* [SOURCE DOCUMENT]:
Last time I wrote I had a homework assignment for us all:

Give yourself a hug in front of the mirror and say nice things to yourself for 3 minutes. 

Did you do it?!

Tell me you didn’t smile? At the very least maybe you smiled because you felt a little silly. If you didn’t do it yet, that’s okay. Maybe you need to sit with the idea first before you take the leap and remember that self- love comes in different forms. 

I’m going to share a story of self-love from the other week. I have to give a shoutout to my friend Shawnee for making me see it. 

Let’s talk about hair.
You might be thinking- really, this is what you are going to talk about for this post? Self-love and hair? Yes, yes I am. For me, there has been a lot wrapped in my hair. Let me explain. 
My mom would cut our hair and was not gentle about haircuts or styling hair. I don’t mean just when there was one of those bird’s nests of a knot in your hair, I mean always. Lots of pulling and tight buns. My head always hurt and the haircut or style was rarely my choice. One thing was always guaranteed, tears. 

Skip to high school. My parents were going through a nasty divorce, my mom wasn’t around, and there wasn’t much money for food, let alone cosmetics for a teen. I found solstice in my girlfriends. Which fortunately and unfortunately meant box dying kits and me doing whatever color they thought I should do. I didn’t know what looked good on me - I couldn’t trust myself to make that kind of decision because that trust had been broken many years prior. Oh, the many colors I had.

* [STATED TASK 1]: Convert the screen-coordinate entries below into a JSON list of strings, one string per line with blank lines omitted. Leave the pictures out of the list.

* [DATASET RECORDS]:
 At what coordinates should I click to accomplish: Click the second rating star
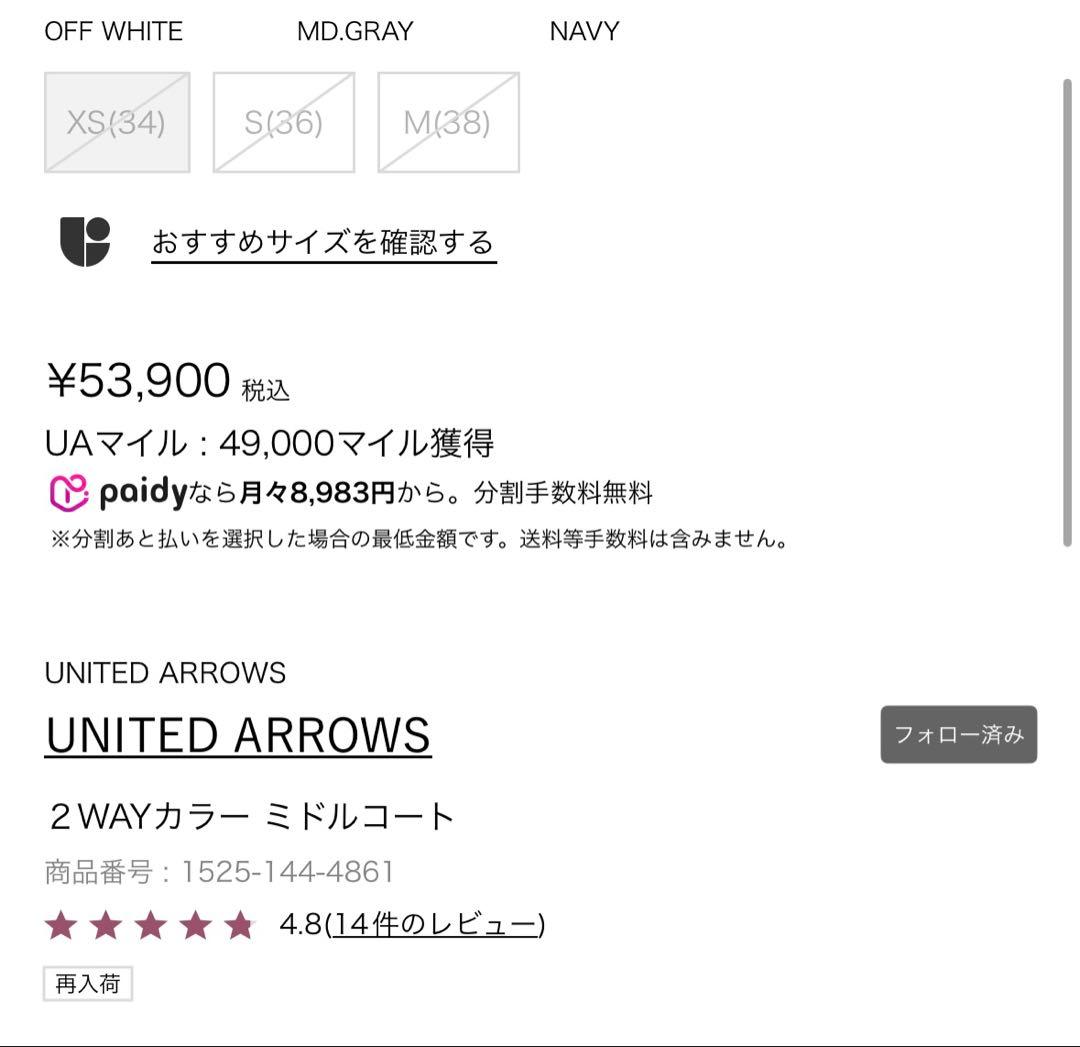tap(105, 925)
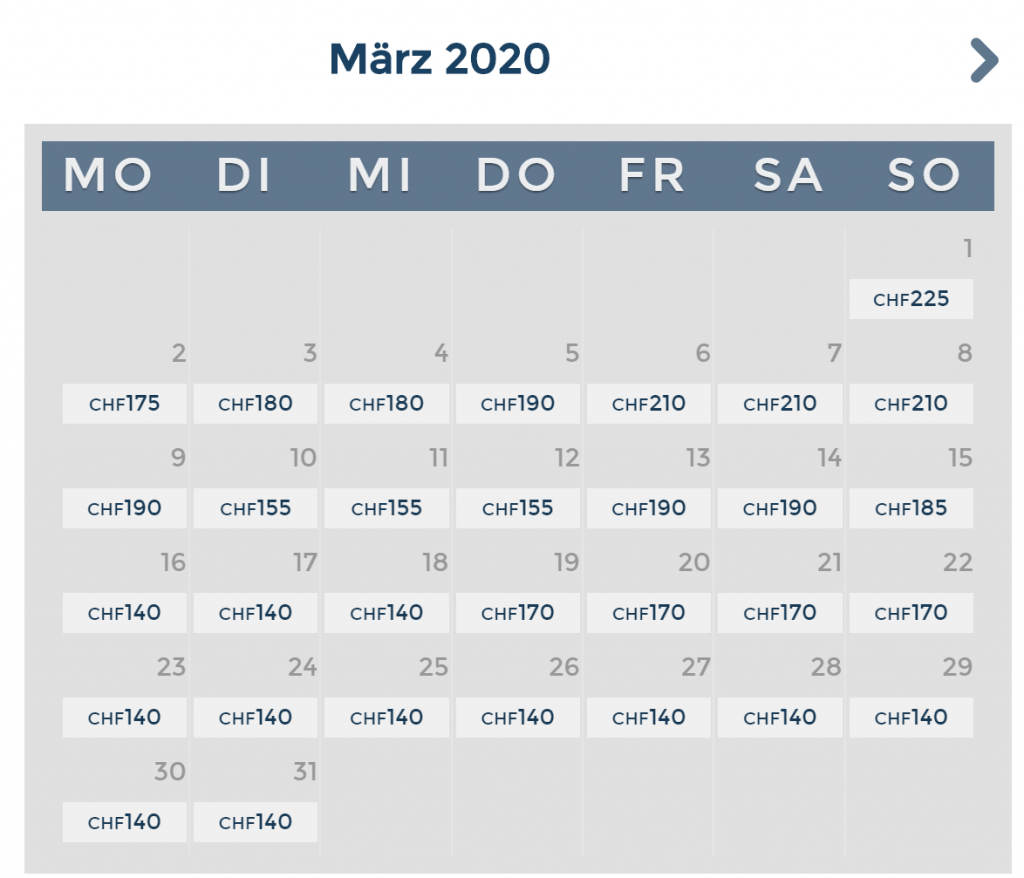1024x878 pixels.
Task: Select March 22 Sunday CHF170
Action: point(911,613)
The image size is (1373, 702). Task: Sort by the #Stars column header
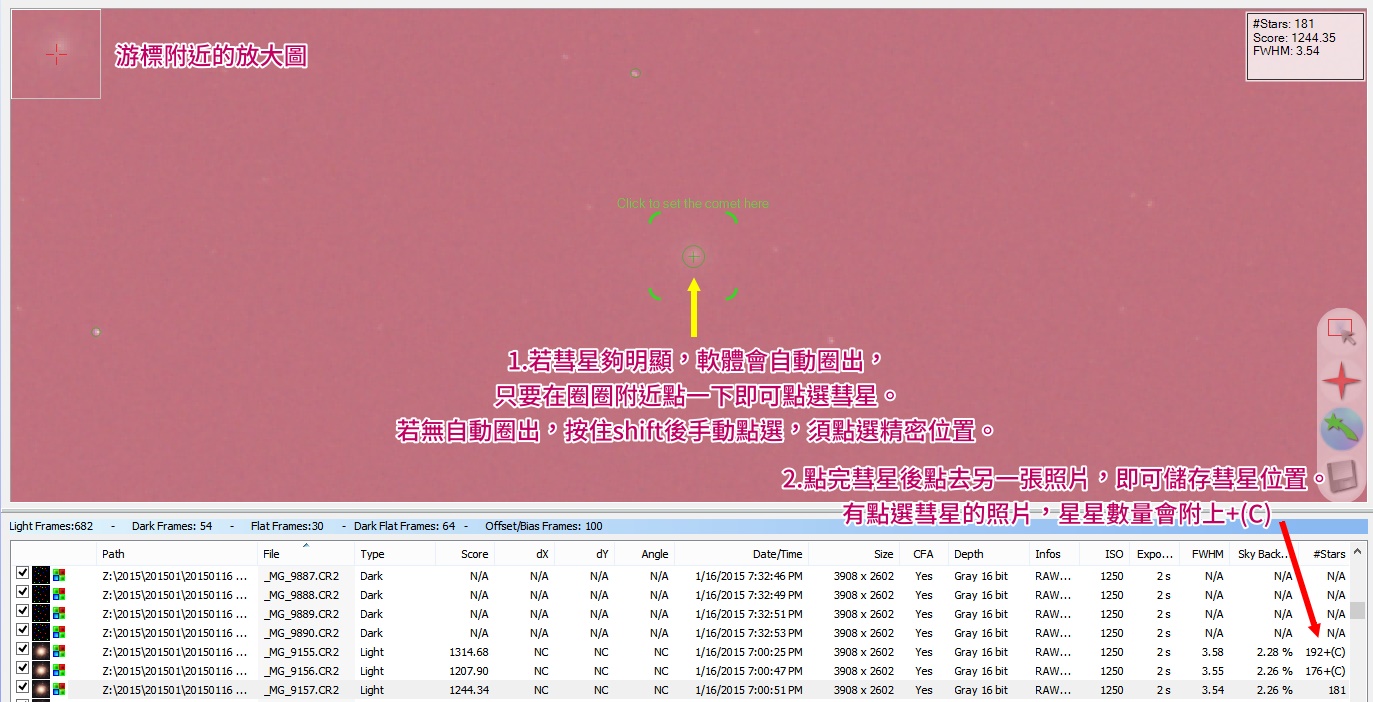coord(1328,554)
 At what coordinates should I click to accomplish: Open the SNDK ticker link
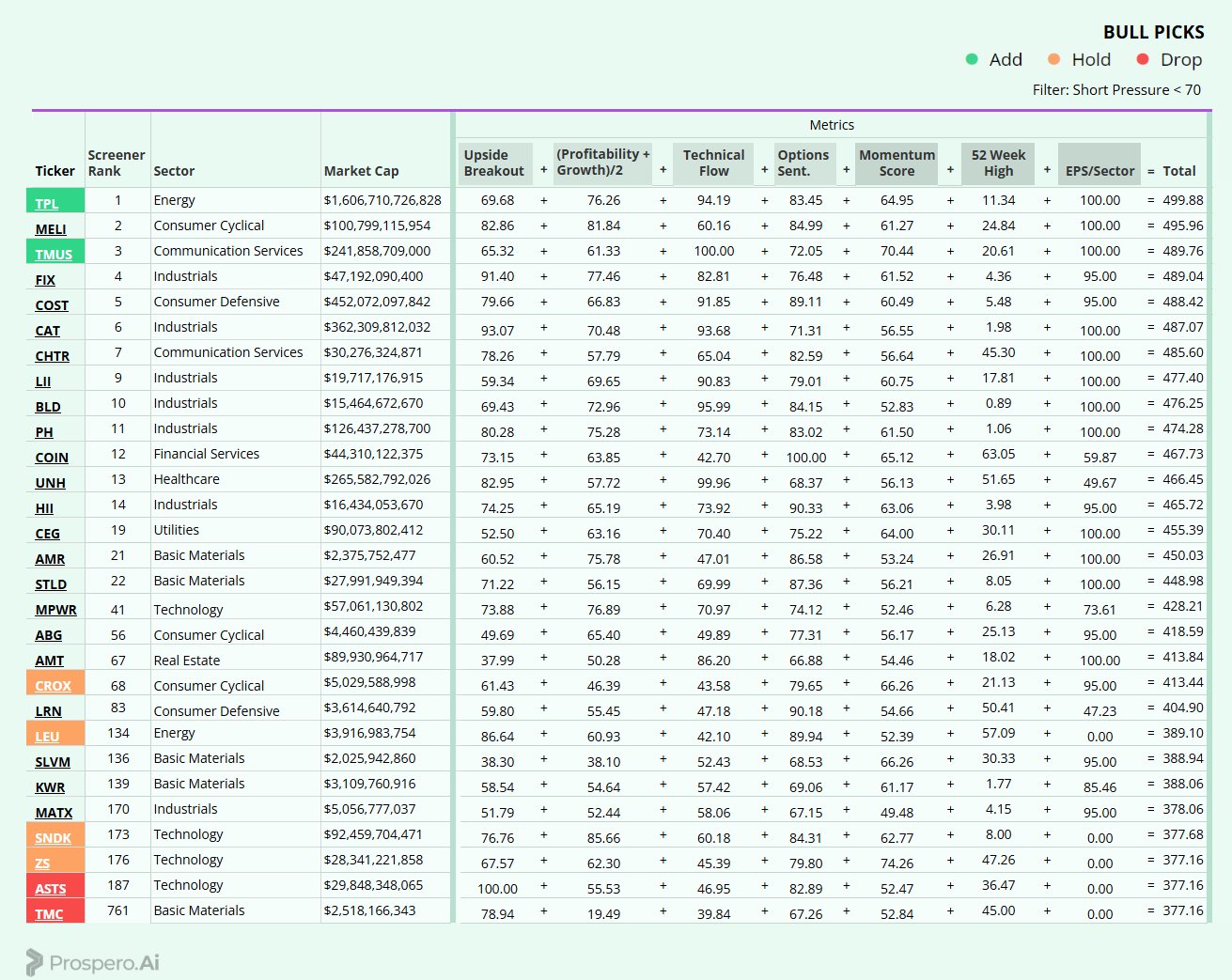pos(53,838)
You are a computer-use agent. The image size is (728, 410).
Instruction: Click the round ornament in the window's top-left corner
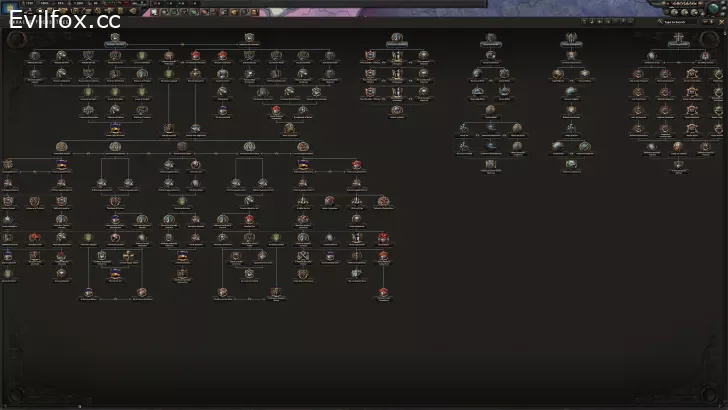[x=16, y=38]
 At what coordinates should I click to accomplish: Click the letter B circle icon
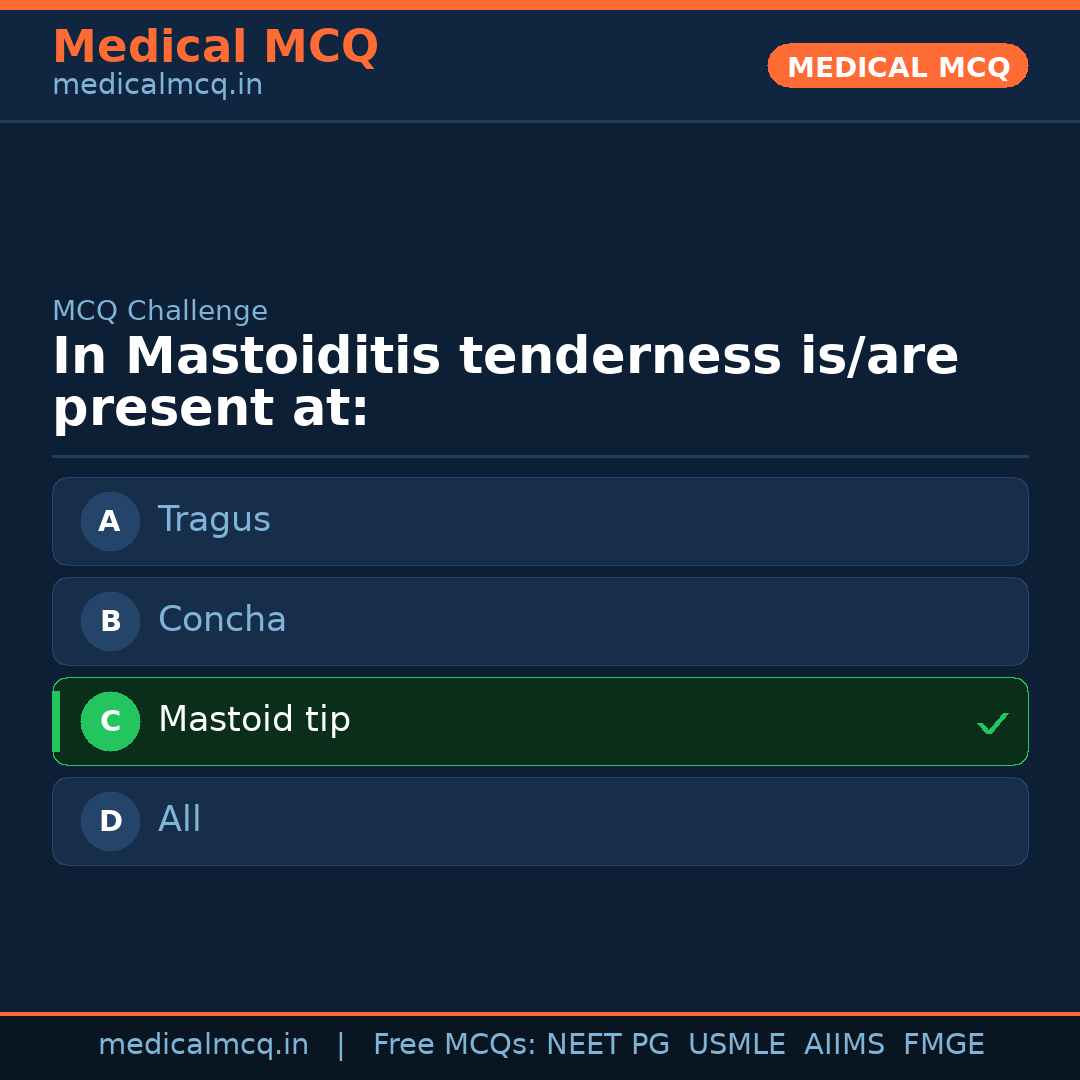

* [STATED TASK 2]: Carry on the post about self-love and hair, starting after its final sentence.

* [TASK OUTPUT 1]:
[
  " At what coordinates should I click to accomplish: Click the second rating star",
  "tap(105, 925)",
  "1024x878 pixels.",
  "Task: Select March 22 Sunday CHF170",
  "Action: point(911,613)",
  "The image size is (1373, 702). Task: Sort by the #Stars column header",
  "coord(1328,554)",
  " At what coordinates should I click to accomplish: Open the SNDK ticker link",
  "pos(53,838)",
  "You are a computer-use agent. The image size is (728, 410).",
  "Instruction: Click the round ornament in the window's top-left corner",
  "[x=16, y=38]",
  " At what coordinates should I click to accomplish: Click the letter B circle icon"
]

* [TASK OUTPUT 2]:
Then there was my first boyfriend in high school/college and once again, he liked my hair long and dark and so it went. My hair was long and dark. 


Couple more years go by and I start developing psoriasis. One of the places I had a major inflammation was on my scalp which made my hair fall out in clumps so I was forced to cut my hair SHORT and couldn’t color it. 

On life goes, I break up with my long-term boyfriend at the time, still struggling with my psoriasis, and I move in with some family and once again, let someone dictate my hair color and style. My hair color essentially matched another person. It was never what I wanted and it never felt like me. 

Here we go, Peace Corps in Ukraine! I thought, this would be my chance. I would get the color and style I wanted. First attempt, orange. GARFIELD ORANGE. For the love of god, how is this happening? And no, I don’t have a picture. Maybe I do but I can’t bring myself to share it.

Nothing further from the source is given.